There also seem to be powerful (developmental?) constraints on the evolution of vertebral column novelties in many mammalian clades: witness the thing about almost all mammal species having the same number of cervical vertebrae, and the fact that (at least in Boreutherians - Afrotherians and Xenarthrans seem to be more liberal) there is surprisingly little variation in the thoracic+lumbar count.
Basilosaurus... I think a lot of the elongation of the vertebral column in Cetaceans is in the caudal region, related to use of the tail as a propulsive organ. I suppose the considerations of my two previous paragraphs wouldn't rule out the development of "pseudosnakes" in which most of the length is tail (as in some Pygopodids, but in contrast to snakes). ... Cetaceans also tend to be big animals, so they may not be as bothered by energetic considerations as a small mammalian pseudosnake would be: the idea of a small mammal whose muscular tail had greater mass than the part of the body containing the lungs, heart and digestive tract seems weird.
Some Mustelids are long and narrow, but if you watch, say, a ferret(*) you'll see that they don't move in at all snakelike ways. They often walk with the back strongly arched, bringing the fore- and hindlegs as close together asw they would be in a much shorter-bodied animal, and coiling and writhing don't seem to play any role in normal locomotion.

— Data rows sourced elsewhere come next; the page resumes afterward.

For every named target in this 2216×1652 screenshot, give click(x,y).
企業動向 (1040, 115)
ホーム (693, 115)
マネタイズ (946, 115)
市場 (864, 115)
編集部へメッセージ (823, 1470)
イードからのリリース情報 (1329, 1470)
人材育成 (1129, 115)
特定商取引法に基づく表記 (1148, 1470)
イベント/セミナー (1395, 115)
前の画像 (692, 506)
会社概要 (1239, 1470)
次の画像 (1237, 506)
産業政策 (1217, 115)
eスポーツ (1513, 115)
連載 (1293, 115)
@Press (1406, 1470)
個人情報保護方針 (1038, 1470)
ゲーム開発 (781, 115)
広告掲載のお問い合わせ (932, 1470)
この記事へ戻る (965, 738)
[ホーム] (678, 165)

(*) My opportunity to watch them was at the home of a friend who was in the "Ferret Rescue Society" in Melbourne: owners of pet ferrets seem regularly to abandon them in parks, where a house-raised ferret doesn't know how to make a living. People find them, drop them off at the local veterinary clinic, which calls somone like my friend to sponsor their shots and de-sexing, take them home to redomesticate them, and try to find good homes for them. I'm not sure what I think about humans: does the dedication of some animal lovers balance out the irresponsibility of some pet-owners?
Indeed, weasels have twice the metabolism of normal-shaped mammals their size, just to keep up with the heat loss.

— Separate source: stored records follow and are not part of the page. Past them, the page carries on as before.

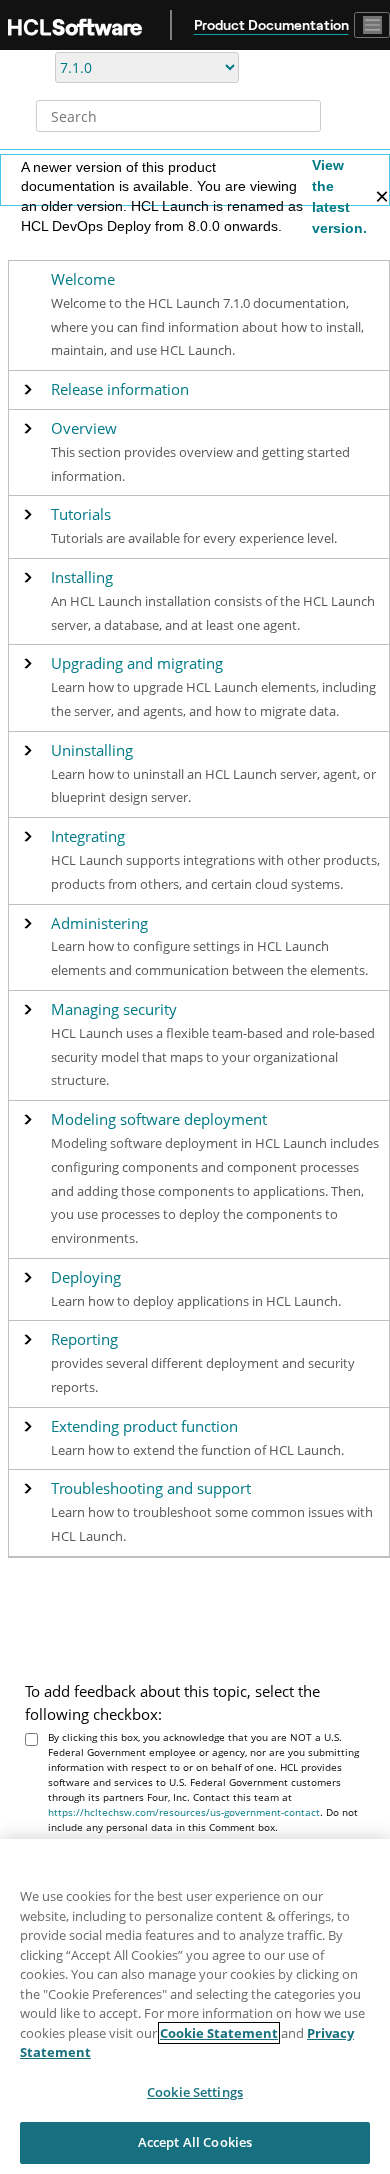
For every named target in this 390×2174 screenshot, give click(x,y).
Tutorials (81, 514)
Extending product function (144, 1426)
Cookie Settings (195, 2092)
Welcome (83, 279)
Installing (82, 577)
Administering (99, 923)
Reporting (84, 1339)
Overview (84, 428)
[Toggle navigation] (372, 25)
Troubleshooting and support (151, 1488)
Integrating (88, 836)
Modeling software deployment (159, 1119)
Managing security (114, 1009)
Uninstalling (92, 750)
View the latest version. (339, 196)
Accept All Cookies (195, 2142)
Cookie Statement (219, 2033)
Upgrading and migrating (137, 663)
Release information (120, 389)
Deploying (86, 1277)
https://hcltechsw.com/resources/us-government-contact (184, 1812)
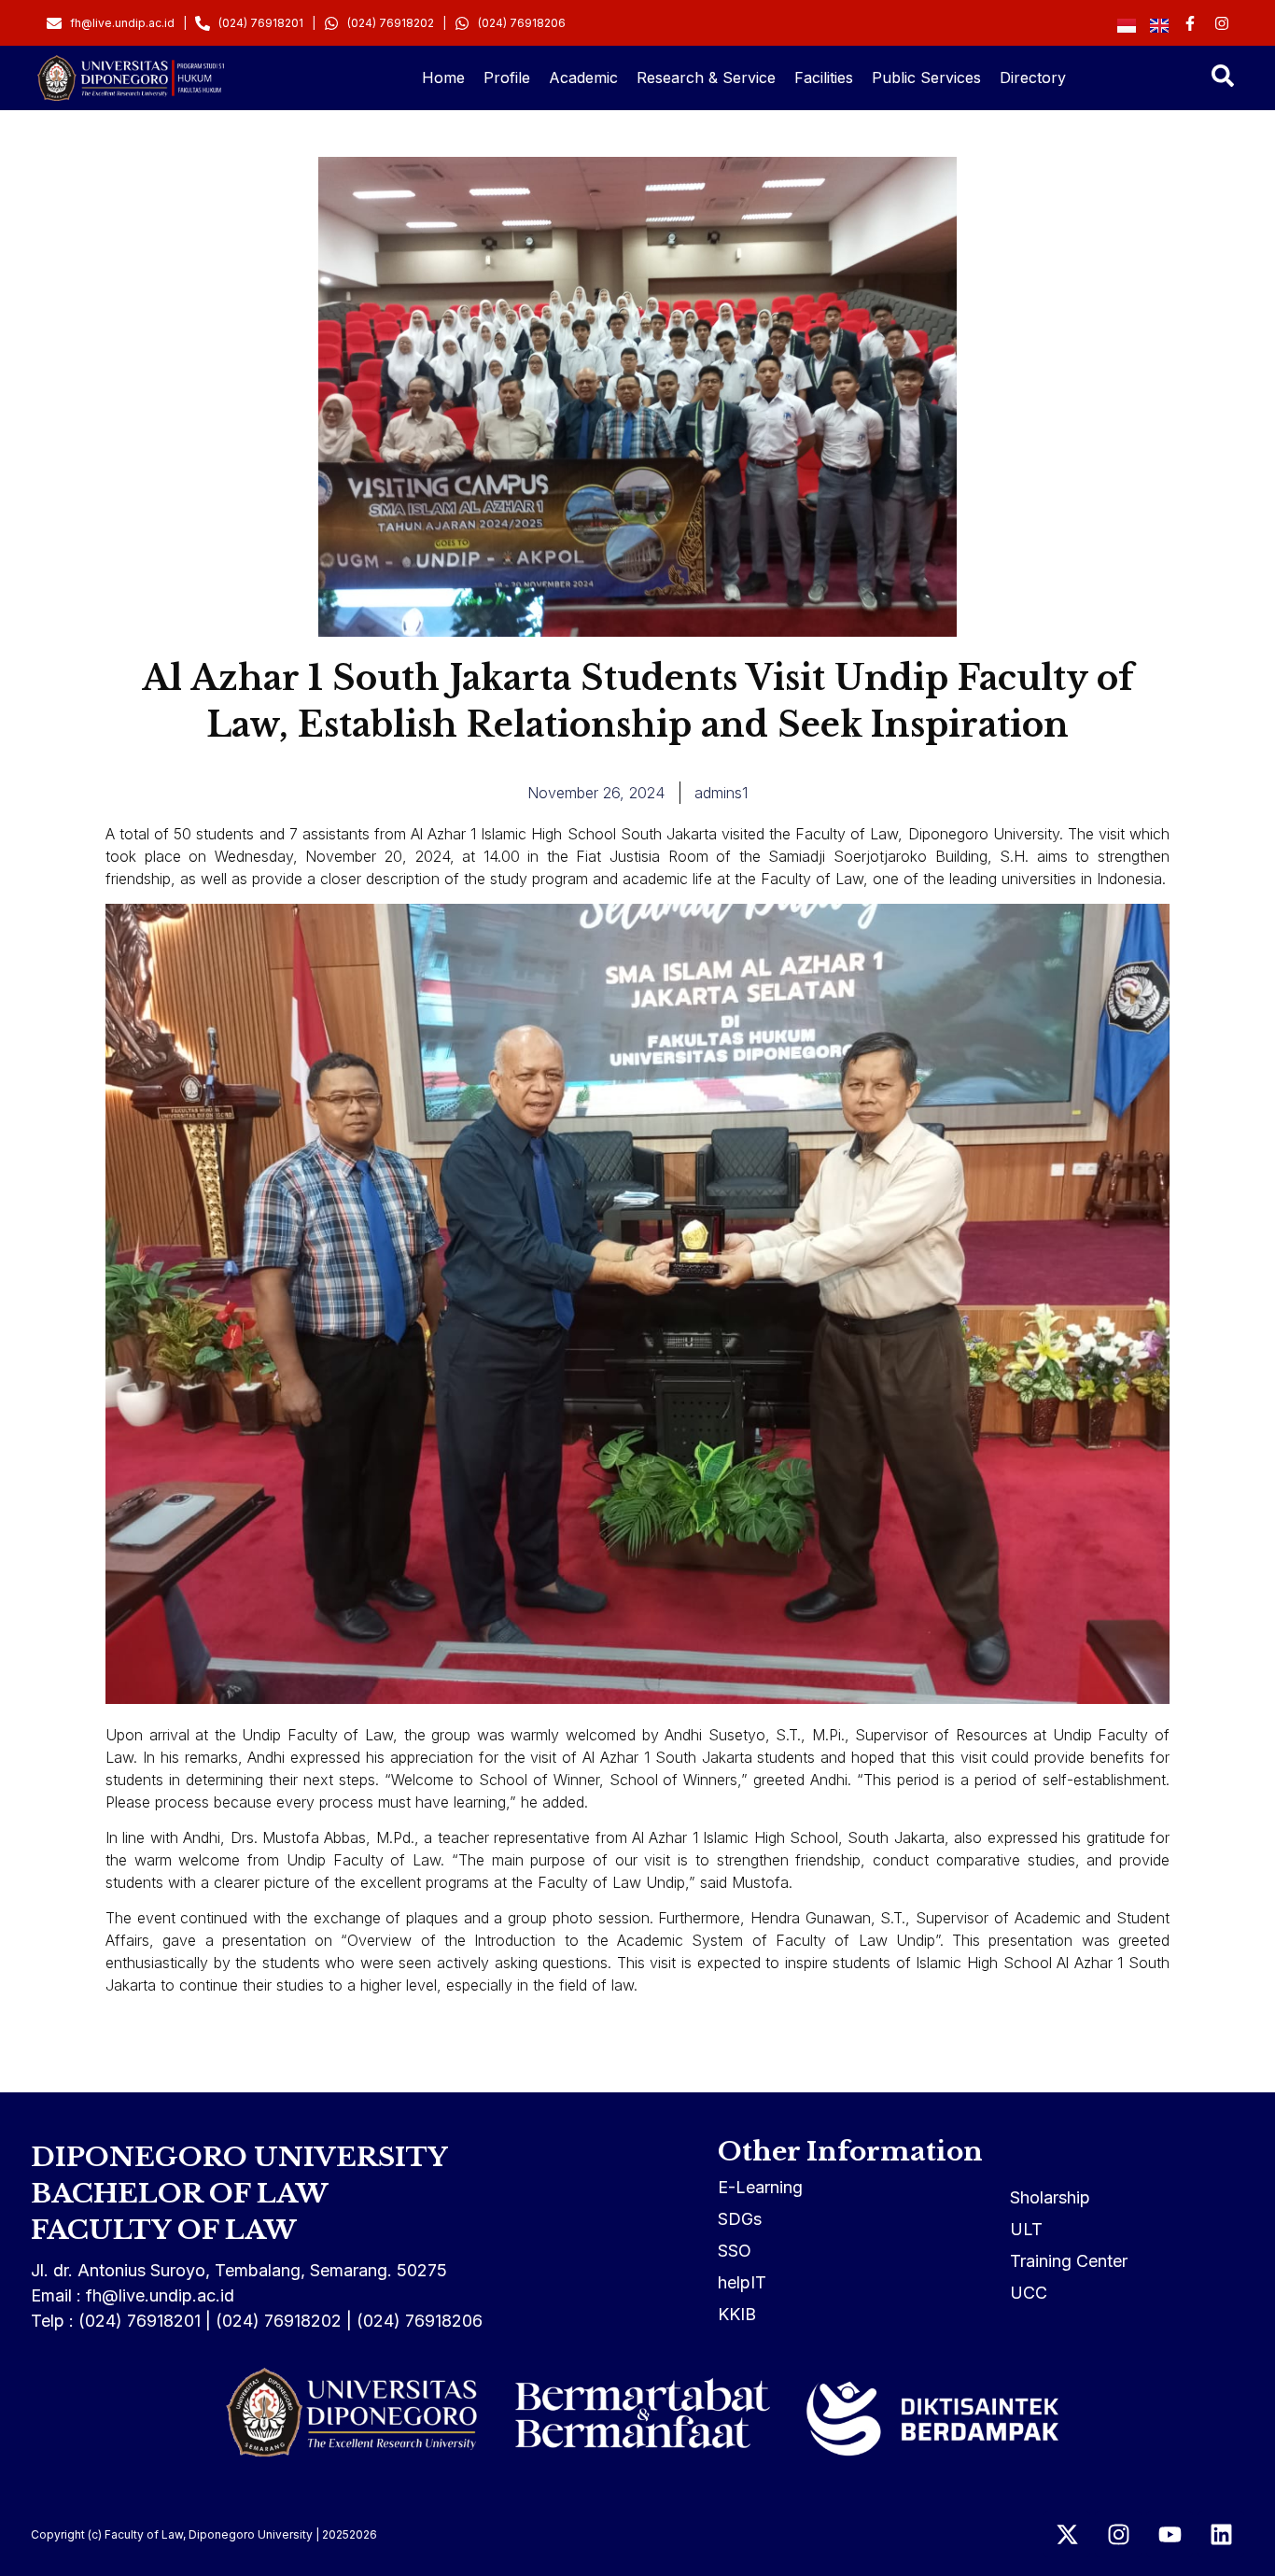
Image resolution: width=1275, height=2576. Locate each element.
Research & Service (706, 77)
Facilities (823, 77)
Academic (583, 77)
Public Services (926, 77)
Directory (1033, 77)
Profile (506, 77)
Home (443, 77)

I have no idea as to when the diaphragm appeared, seymouria perhaps?
Re: Alan Kellogg (#42)
You start to get very strong demarcation between thoracic and lumbar regions in advanced therapsids (cynodonts), suggesting that the mammalian style of respiration with major involvement of the diaphragm starts around then. Earlier synapsids (pelycosaur and early therapsid grades) have at best a gradual transition (from vertebrae with full-length ribs to vertebrae with slightly shorter ribs), suggesting that there wasn't a developed, functionally important, structure there.
...which, however, wasn't really functionally 'snake-like' at all. It didn't swim like a snake; it swam - as Allen suggests - basically in the same way that modern cetaceans do.
(In fact, their long tails look to me like a great argument for "nectridean" paraphyly. But I digress.)
A difference between thoracic and lumbar vertebrae (the latter having very short or no ribs) evolved a few times independently.
The seymouriamorphs are not amniotes; it's possible that they aren't even crown-group tetrapods -- in other words, that amniotes and amphibians are more closely related to each other than (to) seymouriamorphs.